**TASK REQUIREMENTS:** The listing is to be duplicated in full, exactly as written.

**DATA SUPPLIED:**
·····

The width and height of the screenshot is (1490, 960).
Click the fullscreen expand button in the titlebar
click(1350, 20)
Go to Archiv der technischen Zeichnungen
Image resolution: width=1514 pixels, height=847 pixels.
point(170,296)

·····

**RESPONSE AREA:**
The width and height of the screenshot is (1490, 960).
Click the fullscreen expand button in the titlebar
click(1350, 20)
Go to Archiv der technischen Zeichnungen
Image resolution: width=1514 pixels, height=847 pixels.
point(170,296)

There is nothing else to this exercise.